As abstenções eleitorais geralmente ocorrem entre eleitores menos favorecidos em renda e educação (informação) na Europa. Quando ela atinge os mais bem informados e capazes de escolher seu governo, algo novo está ocorrendo.
por Beatrice Mabilon-Bonfils e Virgínia Martin, em The Conversation | Tradução de Cezar Xavier
As estimativas para o segundo turno da eleição presidencial na França mostram alta abstenção, em torno de 28%. Um número inigualável em 53 anos e 1969, que viu mais de 30% do eleitorado decidir não ir às urnas.
Essa taxa de abstenção seria quase 2,5 pontos superior à observada durante a votação que já havia se oposto a Emmanuel Macron e Marine Le Pen em 2017.
Durante trinta anos, a abstenção é um comportamento que se desenvolve em todas as democracias ocidentais (exceto, claro, aquelas que implementaram o voto obrigatório: Itália, Bélgica, Grécia ).
Nós a observamos da mesma forma que a volatilidade eleitoral, designando a possibilidade de os eleitores modificarem suas preferências políticas ou seu voto de um prazo eleitoral para outro, assim como o voto de protesto . Na França, o abstencionismo político estrutural aumentou desde a década de 1990 .
Vivemos uma crise de representação , uma desconfiança da política , mas sobretudo a crise de um sistema que não ouve as necessidades e expectativas dos cidadãos. A magnitude das ondas abstencionistas, eleição após eleição, só pode ser interpretada à luz de uma nova forma de abstenção, uma abstenção política.
Abstenção, a primeira festa na França? YouTube
Da “taxa oculto” à abstenção política
O argumento mais citado para explicar o abstencionismo seria o desinteresse pela política, quase sempre complementado pela expressão da incompetência pessoal dos cidadãos.

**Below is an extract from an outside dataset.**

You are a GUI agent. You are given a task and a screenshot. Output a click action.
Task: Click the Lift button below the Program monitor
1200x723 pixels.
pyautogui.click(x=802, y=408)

Para o cientista político francês Daniel Gaxie, a “taxa oculto” – em que o capital cultural possuído, geraria uma forma de sufrágio censitário – é determinante da abstenção eleitoral: a diferença de politização entre as classes sociais estaria ligada à desigualdades culturais, elas mesmas determinadas principalmente pelas desigualdades educacionais que separam os grupos sociais e, portanto, pelo sentimento de competência política dos sujeitos.
O capital cultural engendraria um domínio desigual dos instrumentos da política, como registrar-se na assembleia de voto certa, falar em público, sentir-se no direito de opinar. Assim, os cidadãos que mais se auto-excluem dos processos democráticos seriam aqueles que têm uma (percepção de sua) competência política fraca. Se o sufrágio é universal de direito, ele se tornaria, por exclusão e autoexclusão do voto, como “de facto censitaire” segundo Gaxie, ou seja, reservado aos mais favorecidos. Existe, evidentemente, uma correlação geral entre a ausência de diploma e a abstenção; quanto menos a pessoa é qualificada, mais ela se abstém .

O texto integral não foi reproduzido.